The bitcoin pullback has turned into a bloodbath. The cryptocurrency is down more than 25% from its all-time highs, although over a month is still up 61%, such has been its heady rise.
And therein lies part of the problem, with many new investors pushing up the price at what today turns out to be high entry points. The phrase “up like a rocket down like a stick” springs to mind as bitcoin struggles to stay above $13,259, when last Sunday it breached $20,000 on some exchanges.
It has bounced back somewhat at the time of writing to now trade above $14,500, in a volatile session.
A repeat of the Thanksgiving holiday phenomenon that, by all accounts, saw feverish conversation at the dinner table about fabulous bitcoin gains, stoking “fear of missing out” buying among those on the outside looking in, will likely not be repeated at Christmas, it would appear.
Indeed, if the selling momentum continues, then the $13,000, then the $10,000 finish for the year may even be in danger.
In our report earlier this week, we asked whether it was a correction coming or a buying opportunity.
Well, the correction is now in full swing, with lots of buyers at entry points above the psychologically important $10,000 mark who are bailing out to protect their paper profits.
Bitcoin has seen five crashes of more than 70% from its highs since 2010, so those who have been in the market during that period will be a little blasé about the current selling, unlike the baptism of fire being experienced by newer investors.
However, when the dust settles buyers will re-enter.
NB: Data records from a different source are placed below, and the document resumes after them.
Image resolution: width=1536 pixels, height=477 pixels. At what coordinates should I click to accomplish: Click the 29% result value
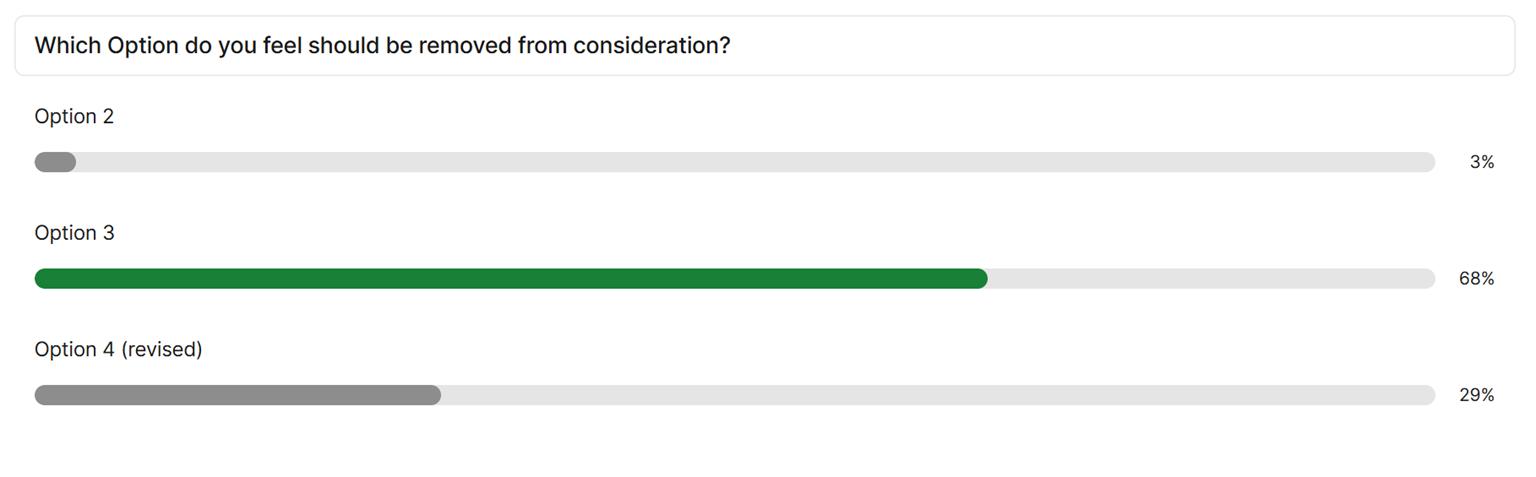click(x=1476, y=395)
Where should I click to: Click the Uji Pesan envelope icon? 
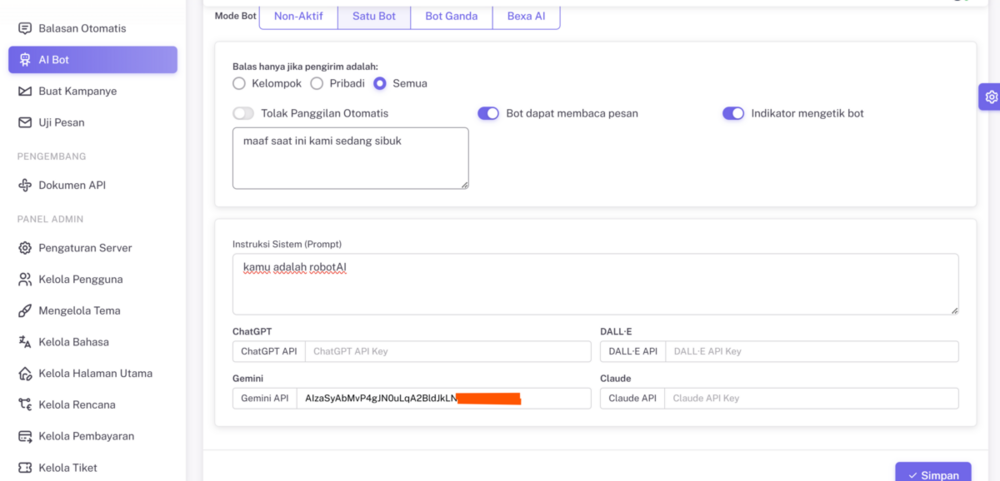point(25,123)
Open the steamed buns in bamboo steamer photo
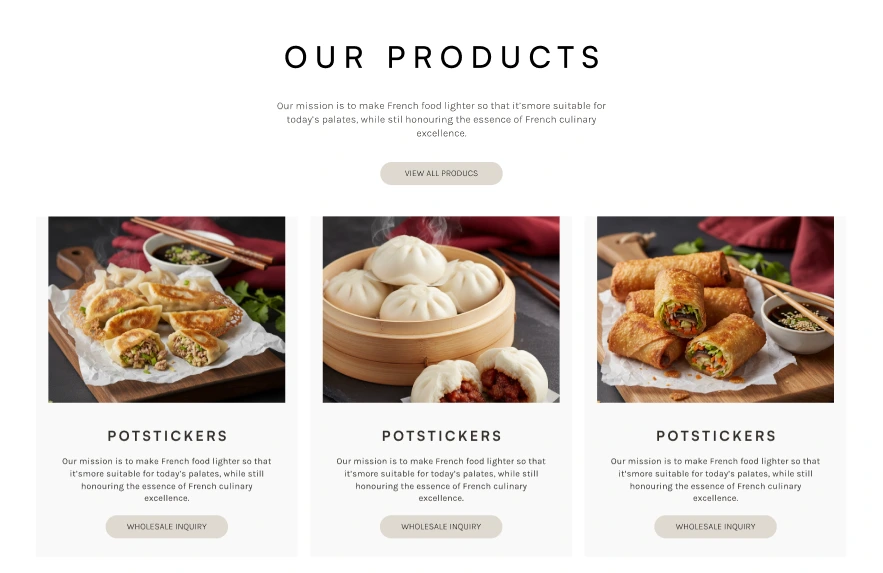Screen dimensions: 883x573 pyautogui.click(x=441, y=309)
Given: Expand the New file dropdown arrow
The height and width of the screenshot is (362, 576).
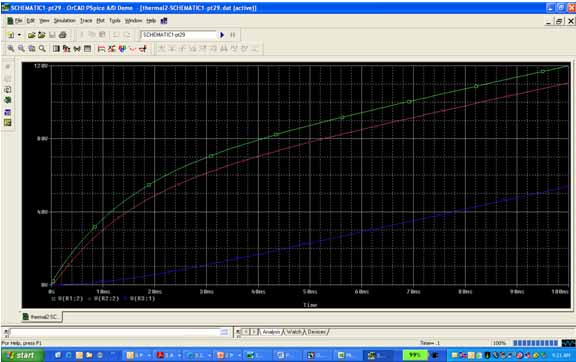Looking at the screenshot, I should [19, 35].
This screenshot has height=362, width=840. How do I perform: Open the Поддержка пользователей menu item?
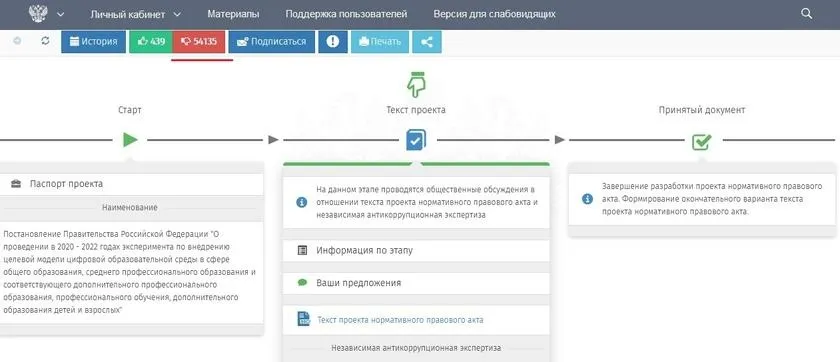click(x=347, y=14)
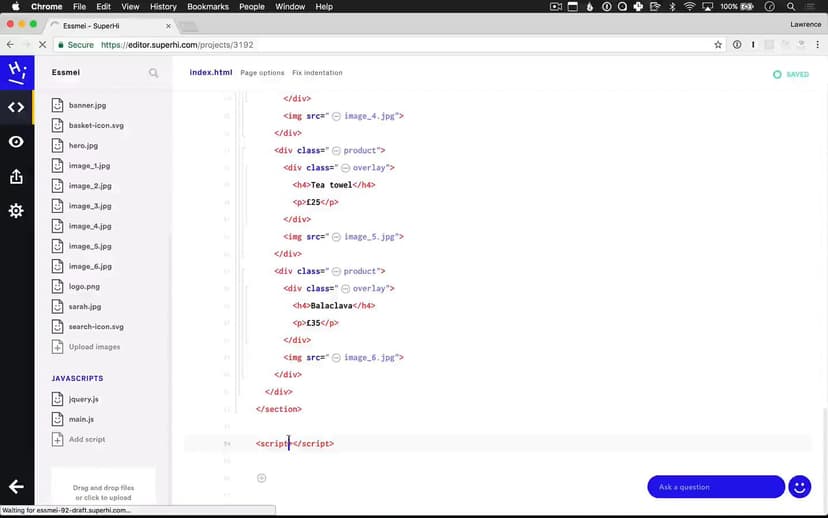Open Page options in editor header
828x518 pixels.
(262, 73)
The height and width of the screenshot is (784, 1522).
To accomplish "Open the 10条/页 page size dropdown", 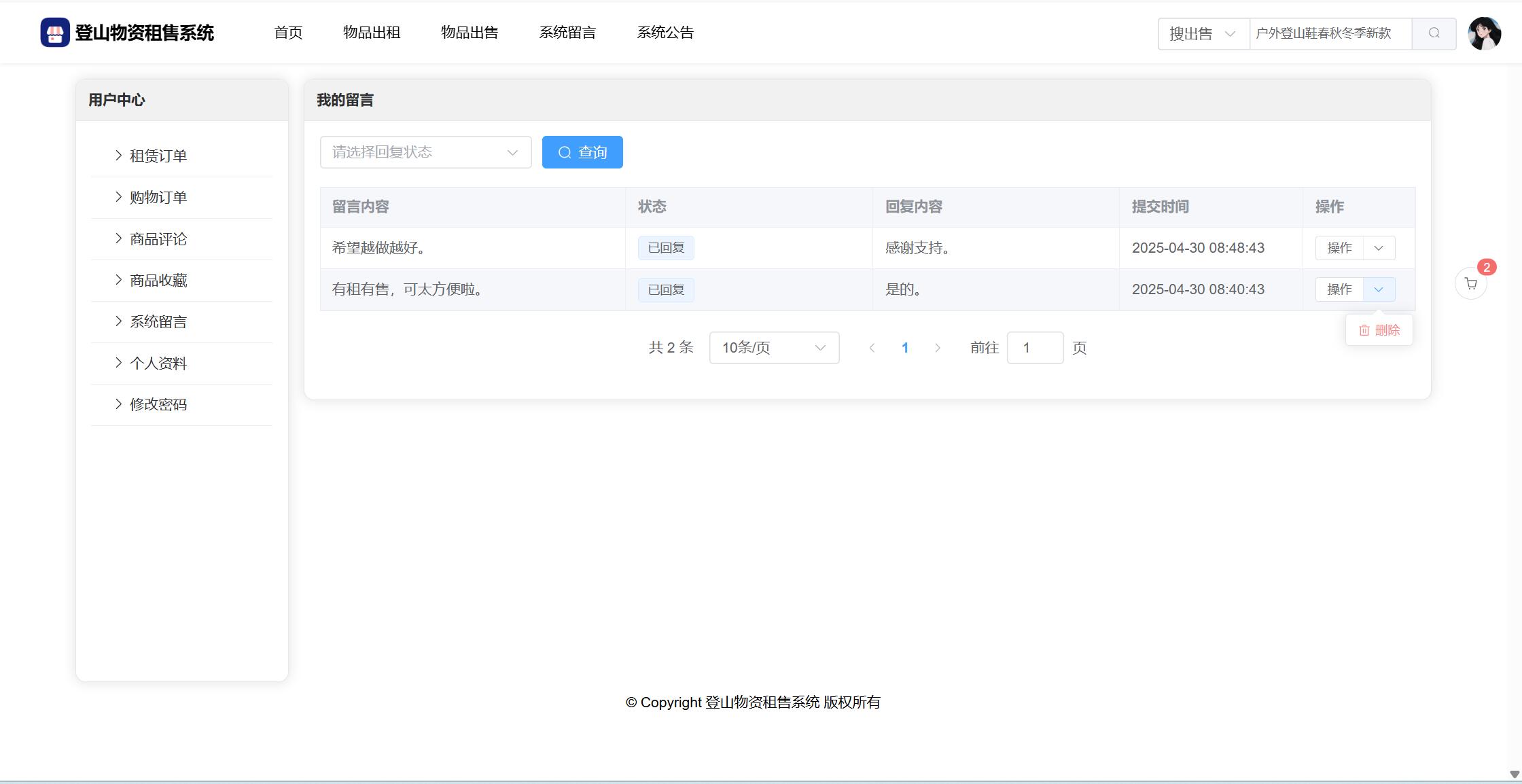I will [x=774, y=348].
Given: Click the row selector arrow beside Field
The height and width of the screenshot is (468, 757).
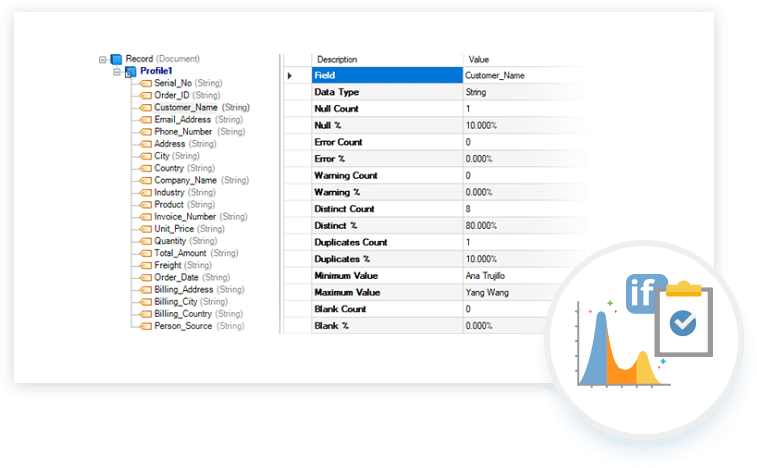Looking at the screenshot, I should click(x=291, y=75).
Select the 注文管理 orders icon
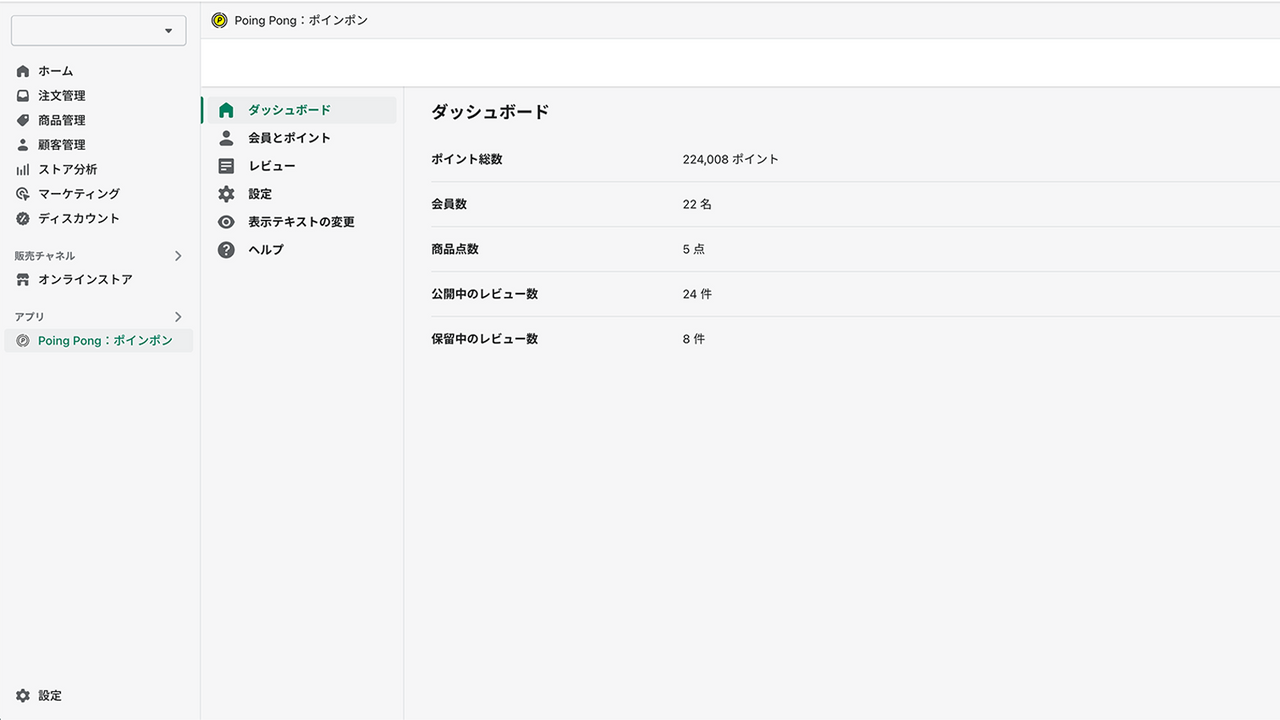This screenshot has width=1280, height=720. tap(22, 95)
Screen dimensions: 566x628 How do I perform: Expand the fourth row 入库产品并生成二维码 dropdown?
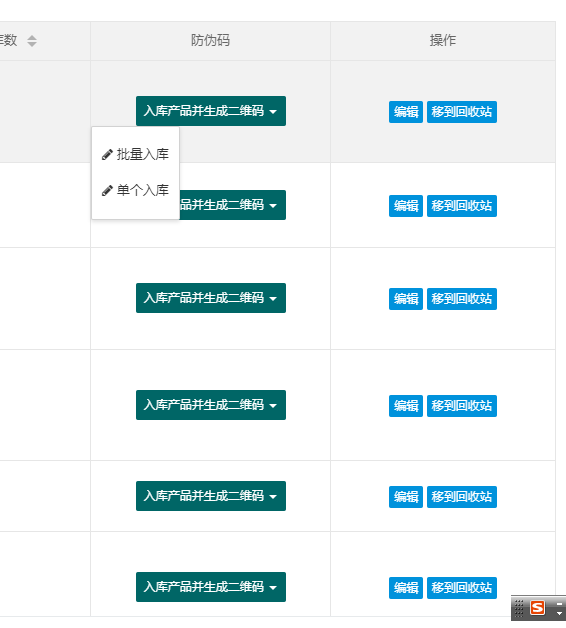coord(211,405)
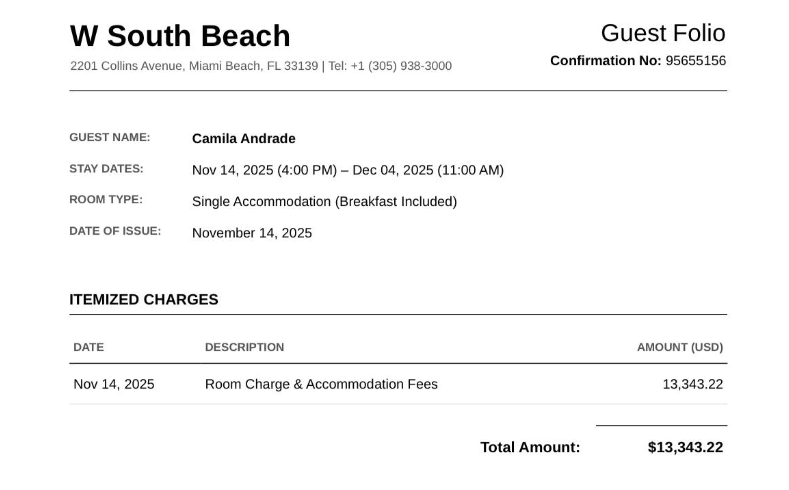
Task: Click the guest name Camila Andrade
Action: (244, 139)
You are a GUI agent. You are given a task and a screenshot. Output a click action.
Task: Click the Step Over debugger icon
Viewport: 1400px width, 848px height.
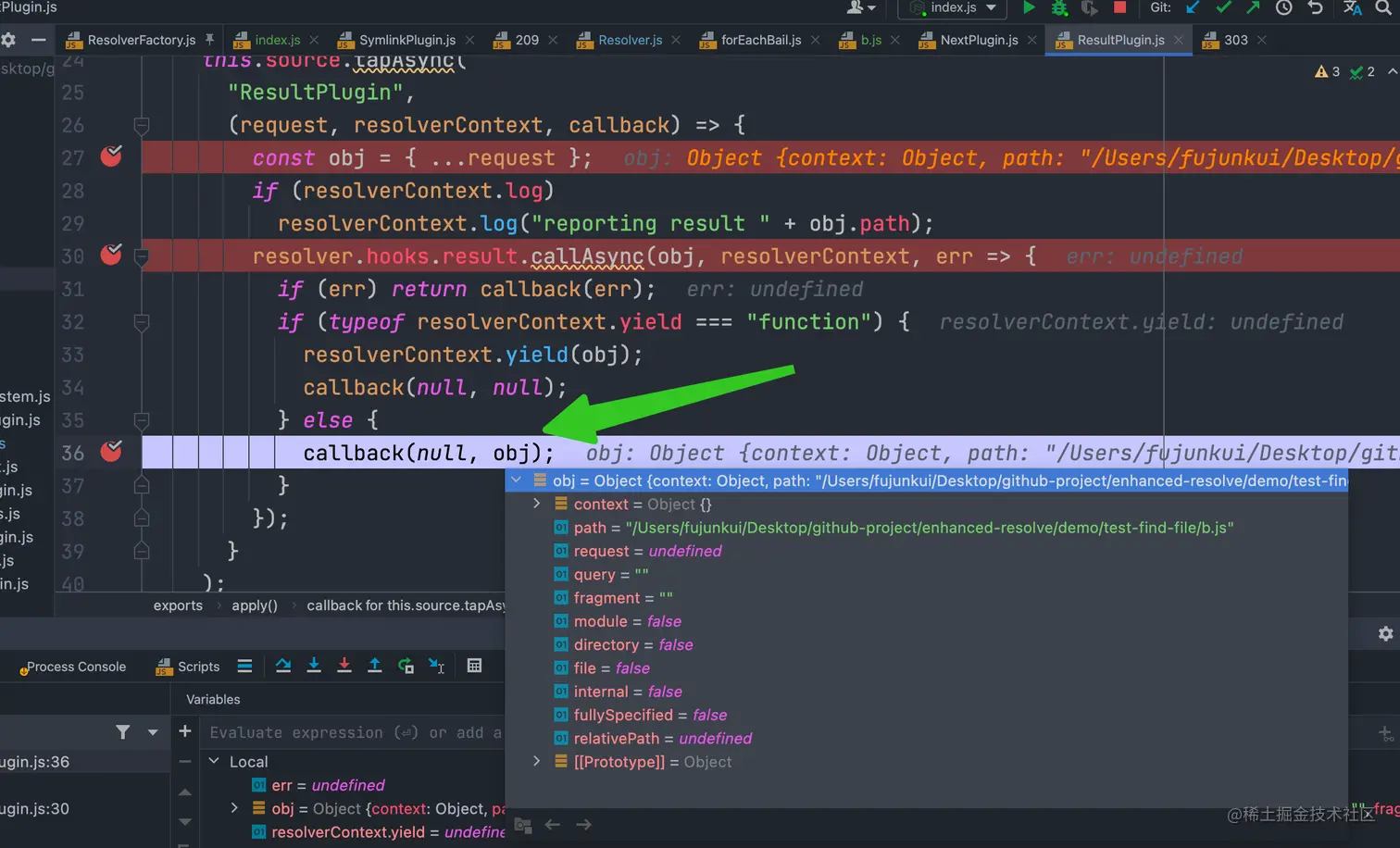click(283, 666)
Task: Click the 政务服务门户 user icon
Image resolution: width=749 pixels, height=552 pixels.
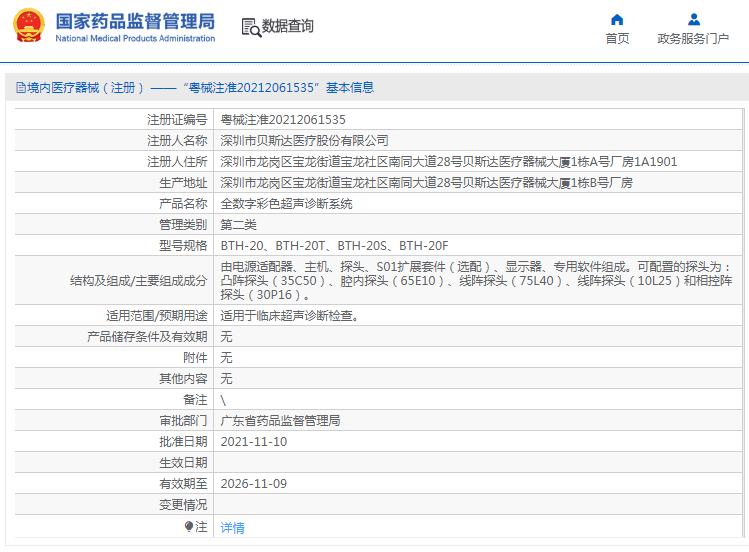Action: [x=693, y=19]
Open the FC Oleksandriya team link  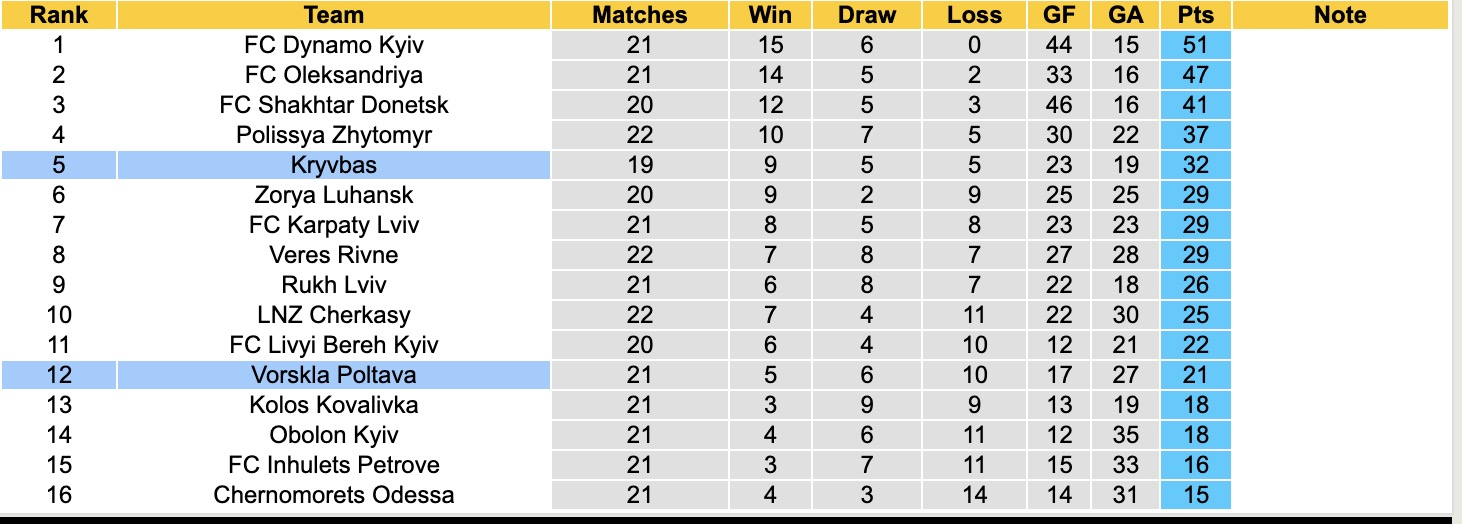[333, 75]
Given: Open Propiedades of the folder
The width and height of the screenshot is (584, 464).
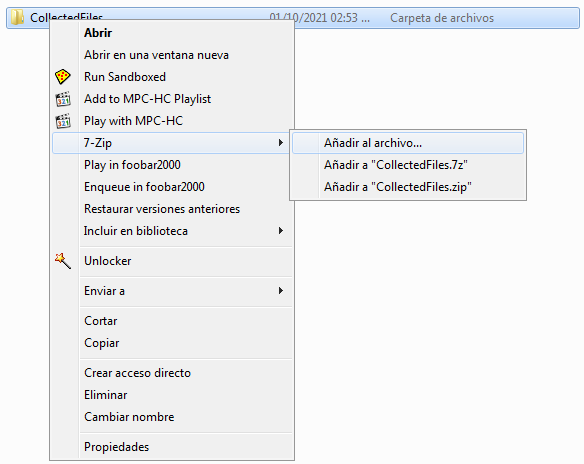Looking at the screenshot, I should click(116, 446).
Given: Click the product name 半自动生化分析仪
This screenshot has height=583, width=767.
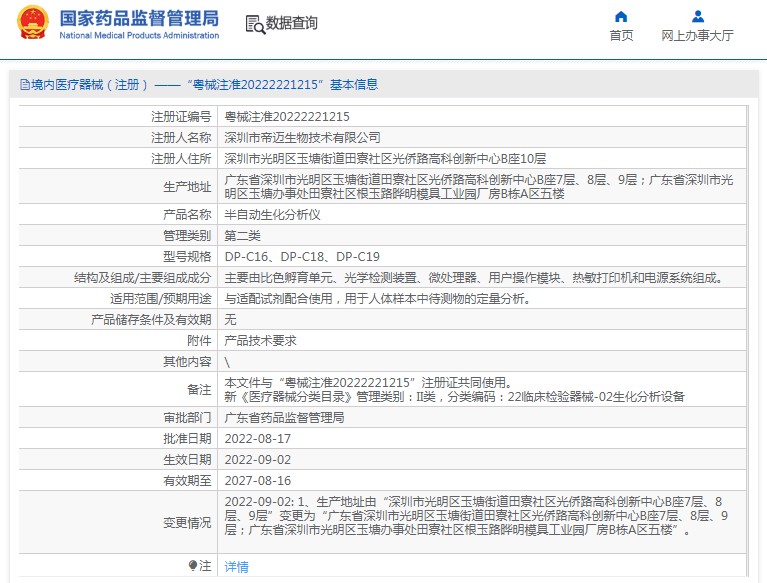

Before they do, however, market participants need to take a close look at what’s happening with bitcoin fundamentals.
Bitcoin’s scaling problem has come back to bite it.
Bitcoin needs to increase its block size for handling transactions in a hurry, but there is a civil war between the core developers who look after the code and the industry’s exchanges, and other service providers as well as the miners who verify the transactions.
The SegWit2x proposal that was aborted in early November is now back on the agenda for another go, with a fork scheduled for 28 December.
Even if that software tweak is taken up this time, it is little more than a half measure, as transaction fees surge past $40 as they have done in recent days, with confirmation times widening from hours, which was bad enough, to days in many cases.
The bitcoin network is broken as far of being a cash equivalent is concerned. That’s why some are looking to so-called second-layer solutions, where smaller transactions are handled off-chain. This is what the Lightning Network is aiming to do, and its recent tests were a success. You can even do a transaction on its test network – https://htlc.me/.
If a fix doesn’t come soon, then the bitcoin v Bitcoin Cash tussle will continue. Bitcoin has 1MB blocks but Bitcoin Cash, which forked from the bitcoin chain on 1 August 2017, has 8MB block sizes.
Bitcoin Cash is thought be favoured by Asia-based miners and has the backing of Roger Ver, otherwise known as “Bitcoin Jesus” because of his long-term evangelism around bitcoin.Ver is also the chief executive of bitcoin.com.
In remarks to CNBC on Wednesday, Ver said: “You might want to consider holding your bitcoins on your exchange, so if there’s a mass exodus of people rushing for the door, your money will already be on the exchange, so you can sell your bitcoin core coins for more bitcoin cash or whatever else you want.”
There will also be further forks to create yet more bitcoin variants. We already have Bitcoin Gold, Bitcoin Diamond, United Bitcoin, Bitcoin Hot, BitcoinX and Super Bitcoin. Also, beyond the bitcoin chain the differential value of altcoins will likely rise in relation to bitcoin.
Bitcoin’s network effect means it will still be the big kid on the block, but in terms of its functionalty as a form of money, it is more akin to gold bullion than it is to cash; don’t try spending it or moving it without making timely preparations.
Predictions earlier this week that bitcoin could reverse 50% are looking realistic.
A feeling of capitulation in the market is seen in the breakdown of the rotation into altcoins that has accompanied Bitcoin’s decline up until today.
The top 100 cryptocurrencies ranking table, according to Coinmarketcap.com, is a sea of red but there is one notable development: Ripple is turning into a safe haven asset in cryptoland.
Ripple has broken through the $1 barrier, up 40% yesterday, although has fallen back to $0.97 at the time of writing. With the exception of Electroneum and HempCoin, every coin in the top 100 is flashing red.
This article is for information and discussion purposes only and does not form a recommendation to invest or otherwise. The value of an investment may fall. The investments referred to in this article may not be suitable for all investors, and if in doubt, an investor should seek advice from a qualified investment adviser.